May avait pour le chant un talent et une maîtrise assez impressionnants, et il lui était extrêmement simple de captiver un public. Cela lui avait permis de toujours gagner de l'argent assez facilement, en offrant sa voix de ville en ville. Seul problème, son chant était l'un de ces signes distinctifs qui lui faisait courir le risque de se trahir, et il ne mettait jamais à chanter sans avoir auparavant scruté un moment la salle, à la recherche d'une impression de dissonance, avertissement de ses sens quant à la présence d'un des siens. Comme il n'expérimentait ni frisson ni malaise, il fit un geste de la main désinvolte en direction des musiciens, qui lancèrent la musique.

Aux premières notes qu'il modula la salle entière fut comme engluée, stoppée net; il se fit très vite un silence religieux tandis que chacun se laissait gagner par la mélodie. Lorsqu'au bout d'une heure, May se retira, plusieurs personnes demandèrent à le féliciter en coulisses mais le personnel, s'excusant, les informa qu'il était parti sitôt avoir quitté la scène.

À peine avait-il fermé la porte sur lui, rendu à la rue et les poches remplies, que May eut une sensation familière et très désagréable. Il se retourna juste à temps pour voir une masse chuter dans sa direction.

Il se jeta à terre, parvenant in extremis à l'éviter. Son assaillant se releva, la tête et les épaules noyées dans une large capuche. May ne put retenir un grognement; l'ombre l'avait trouvé avant lui, et cela le contrariait énormément.

Il crispa les doigts de sa main droite, prêt à se battre; mais il était bien trop imprudent de rester dans la rue, à la vue de tous.

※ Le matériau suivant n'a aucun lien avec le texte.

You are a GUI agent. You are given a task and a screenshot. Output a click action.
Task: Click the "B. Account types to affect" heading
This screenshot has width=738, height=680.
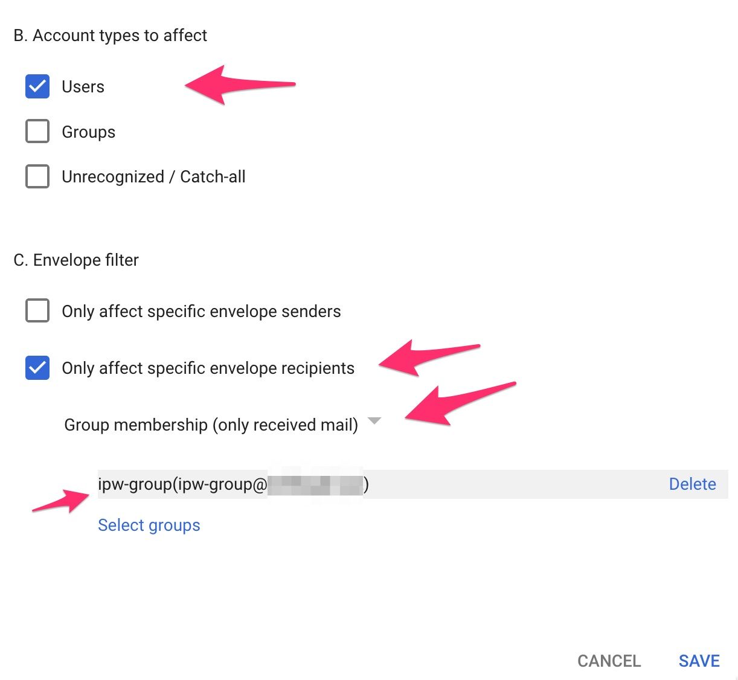tap(110, 36)
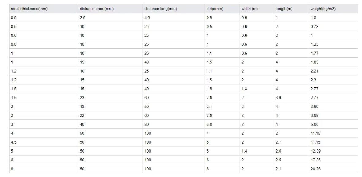Click the 'distance short(mm)' column header

coord(110,9)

Il fit alors semblant de courir vers son adversaire, se déporta au dernier moment, prit appui sur le rebord d'une gouttière et rebondit sur les toits, cherchant un endroit qui lui offrirait des conditions optimales de combat. Son ennemi, sur ses talons, contraignit May à s'arrêter en le frôlant d'un jet de flammes. May fit volte-face, déterminé à éliminer le gêneur. Autour de ses doigts à demi-repliés apparut de l'eau qui, mue par une force inconnue, commença à tourner autour de sa main, tout en accélérant et en croissant très rapidement. D'un geste, May l'envoya comme un lasso vers son adversaire, qui l'évita d'un bond. Ils luttèrent un moment, mêlant eau, feu et combat à mains nues, dans une violence extrême qui faisait se tordre les gouttières et s'envoler les tuiles.

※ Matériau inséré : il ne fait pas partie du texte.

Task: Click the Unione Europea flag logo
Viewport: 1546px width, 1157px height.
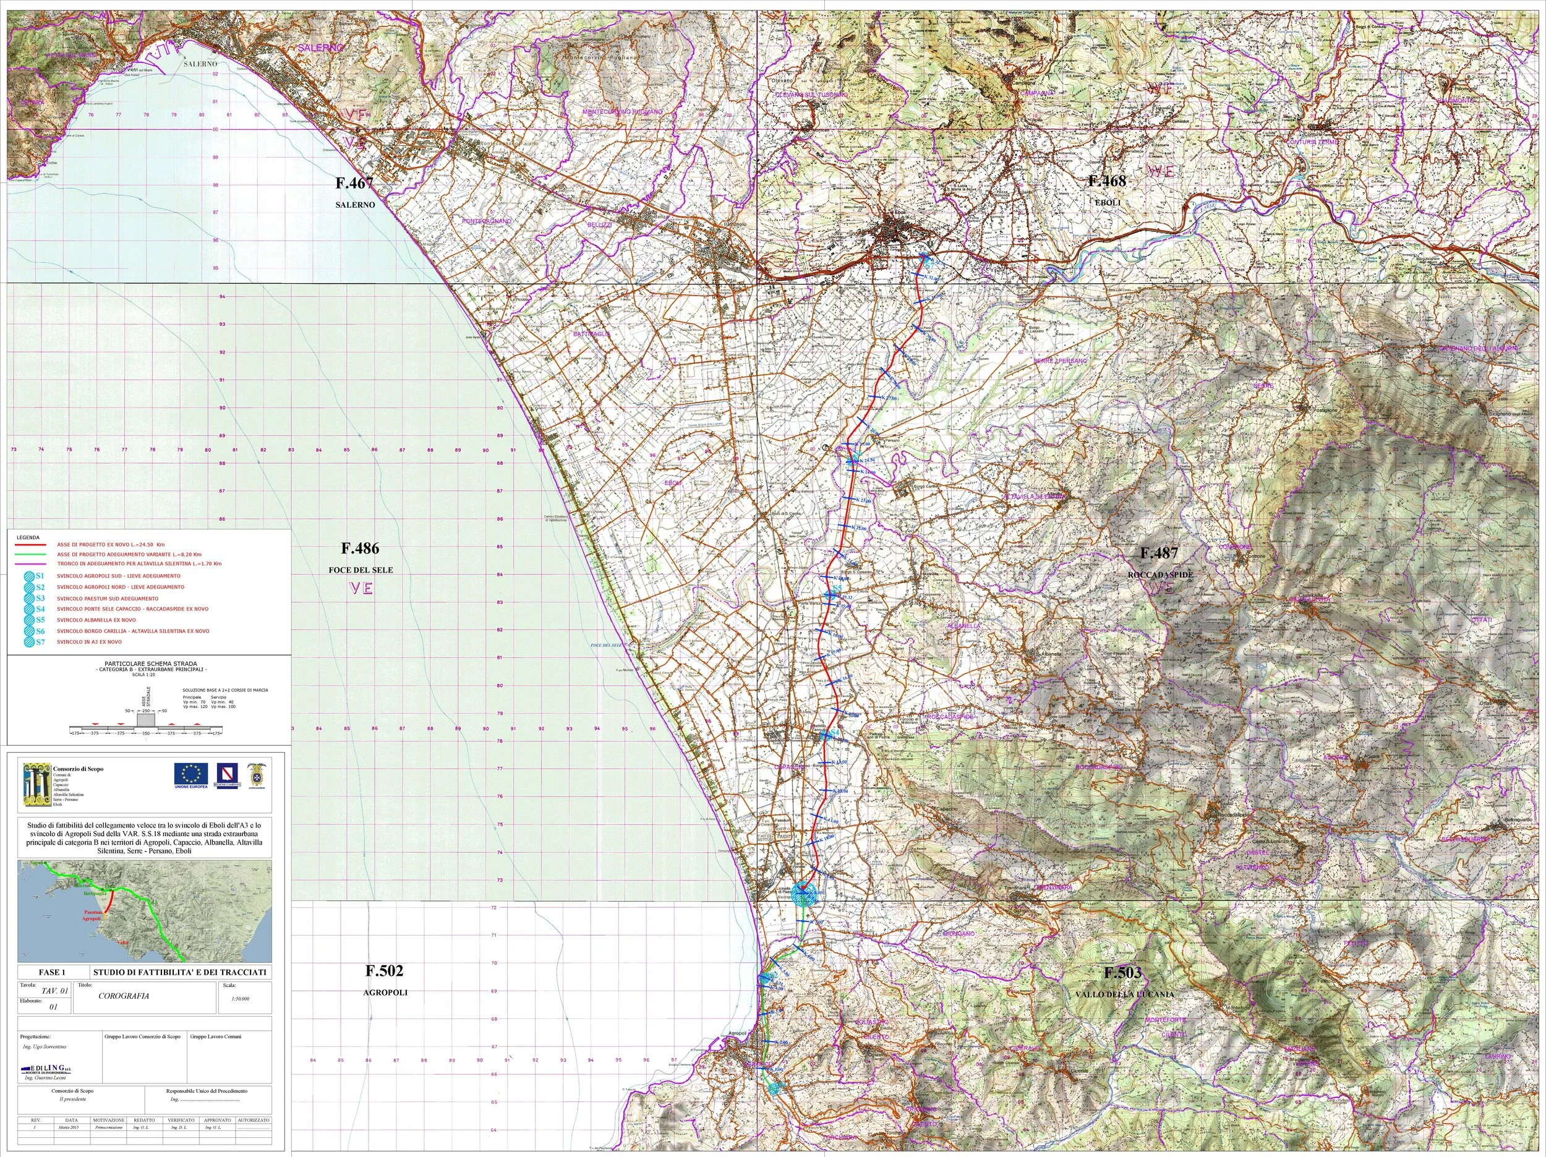Action: tap(191, 775)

Dans un élan de colère, May se jeta contre son assaillant, et ils s'écrasèrent tous deux sur un toit qui se brisa sous le choc, faisant tomber les deux combattants dans une habitation. Ahanant et toussant à cause de la poussière du béton, May, remarquant que l'autre avait perdu connaissance, se laissa choir un moment et resta là, assis, reprenant son souffle, et observant le nuage de poussière s'amenuiser doucement, jusqu'à laisser voir la face blanche et terrifiée d'un jeune adulte assis à son bureau.